Based on climatology, the most likely spots for an early season storm are in the Gulf of Mexico or northwest Caribbean. Image provided by the National Hurricane Center.

A busy season does not always mean that multiple storms (or any storms for that matter) will impact the United States, though 2020 saw much of the Gulf Coast and East Coast threatened by tropical systems. In 2010, 19 named storms were observed in the Atlantic, 12 of them became hurricanes, and 5 were major hurricanes. Only one storm made landfall in the United States, and that was Bonnie, which was a minimal tropical storm at landfall. In 1990, there were a total 14 named storms, 8 of them hurricanes and 1 major hurricane. Not a single one of them made landfall in the United States. On the flip side, an inactive year doesn’t mean much for landfall probabilities as well. Only 7 named storms formed in 1992, and the 1st one didn’t develop until August 16. That storm, however, was named Andrew, and it made landfall just south of Miami as a category 5 storm. It only takes one storm to ruin your entire year.

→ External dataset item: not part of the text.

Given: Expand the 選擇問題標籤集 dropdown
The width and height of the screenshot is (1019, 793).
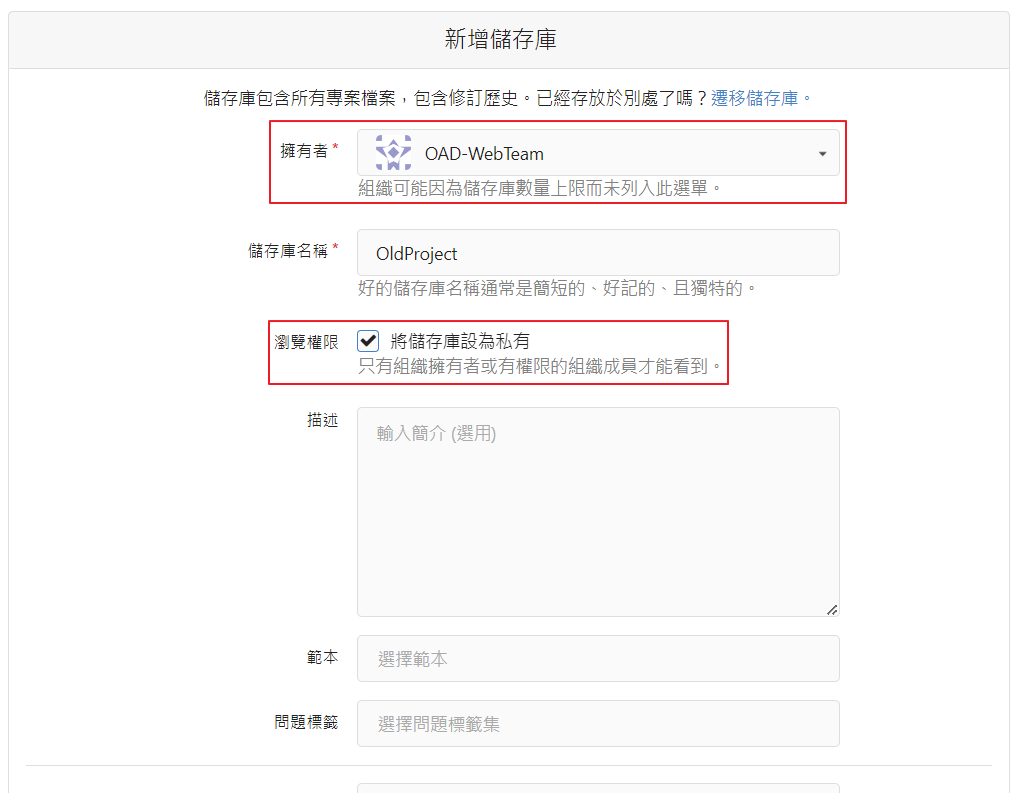Looking at the screenshot, I should (x=597, y=724).
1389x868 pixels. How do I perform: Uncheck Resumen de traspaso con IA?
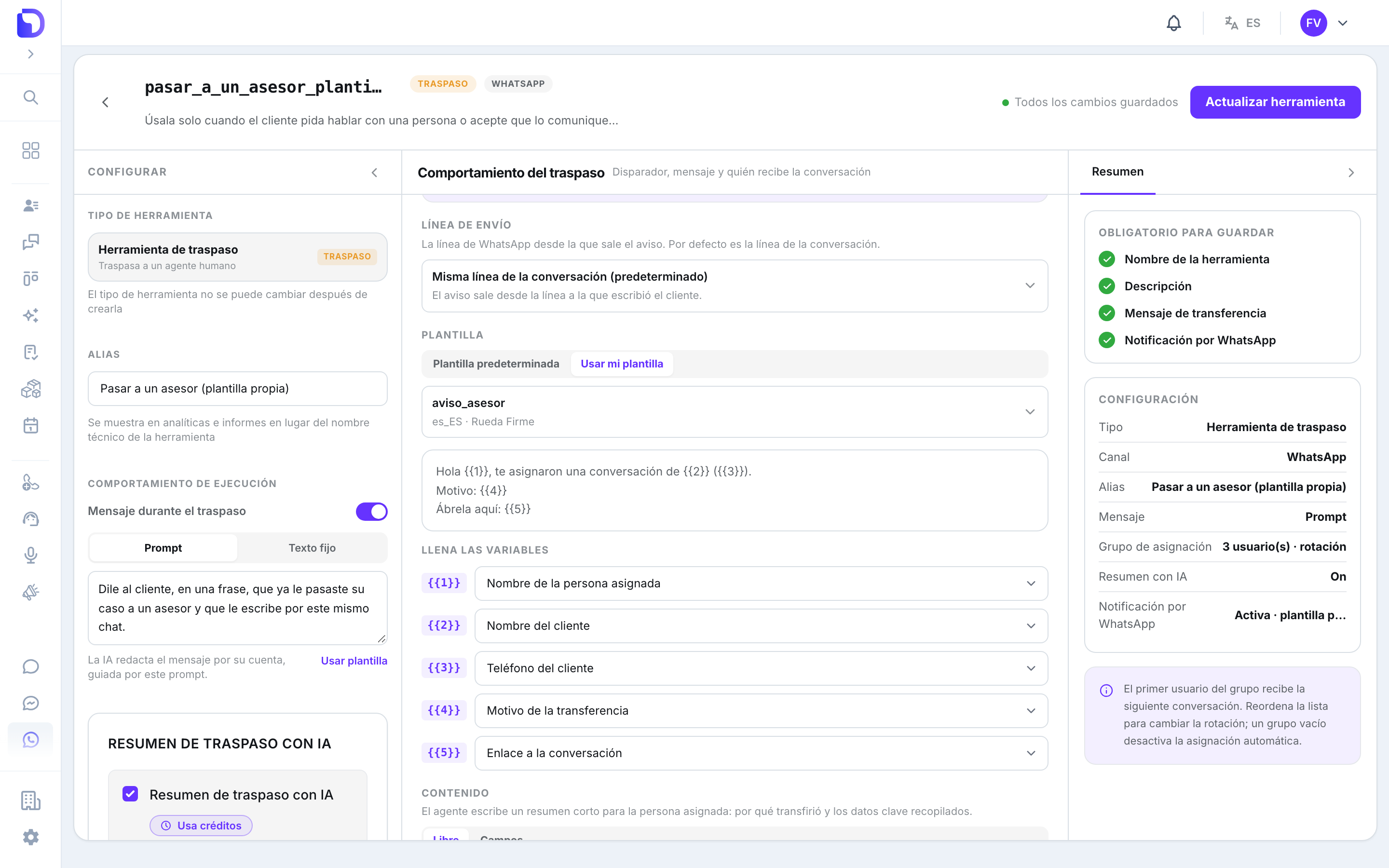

Here in New England, we should always pay attention when a storm is nearing the Bahamas, as those are the ones that have the potential to impact us, and we are very overdue for a hurricane to head this way. Using data back to 1851, here are some stats that show how overdue we are:

  • Since 1851, 39 storms of tropical storm strength of greater have made landfall in New England or Long Island, an average of one every 4.4 years. The longest we’ve ever gone without one is 11 years, between 1897 and 1908 and also between 1923 and 1934. Last year, we had two tropical storms (Elsa and Henri) make landfall in the region.
  • Since 1851, 32 strong tropical storms (maximum sustained winds of 60 mph or more) have made landfall in New England or Long Island, an average of one every 5.3 years. The longest we’ve ever gone without one is 19 years, between 1897 and 1916. Last year, we had two strong tropical storms (Elsa and Henri) make landfall in the region.
  • Since 1851, a hurricane has made landfall in New England or Long Island 18 times, an average of one every 9.5 years. The longest we’ve ever gone between hurricane landfalls is 38 years, between 1896 and 1934. It’s been 31 years since Bob, our 2nd longest drought on record.
  • Since 1851, 8 hurricanes of Category 2 intensity or stronger have made landfall in New England or Long Island, an average of one every 21.4 years. The longest we’ve gone between hits by storms of that intensity is 69 years, between 1869 and 1938. We’re at 31 years since Bob, the last one to do so.
  • Since 1851, New England/Long Island has had 3 Major Hurricanes (Category 3 or higher) make landfall – an unnamed storm in October of 1869, the infamous 1938 Long Island Express, and Hurricane Carol in 1954. That’s an average of 1 every 57 years, and the longest time between 2 major hurricanes is 69 years (1869-1938). We’re at 67 years since Carol. There are also 3 documented storms from before 1851 – The Great Colonial Hurricane of 1635, the 1815 New England Hurricane, and the Norfolk and Long Island Hurricane of 1821. That’s it. That changes the numbers to 6 in 387 years, or one every 64.5 years, with a longest drought of 180 years.
Satellite photo of Hurricane Bob approaching New England. Bob was the last hurricane to make landfall in New England – 27 years ago. Image provided by NOAA.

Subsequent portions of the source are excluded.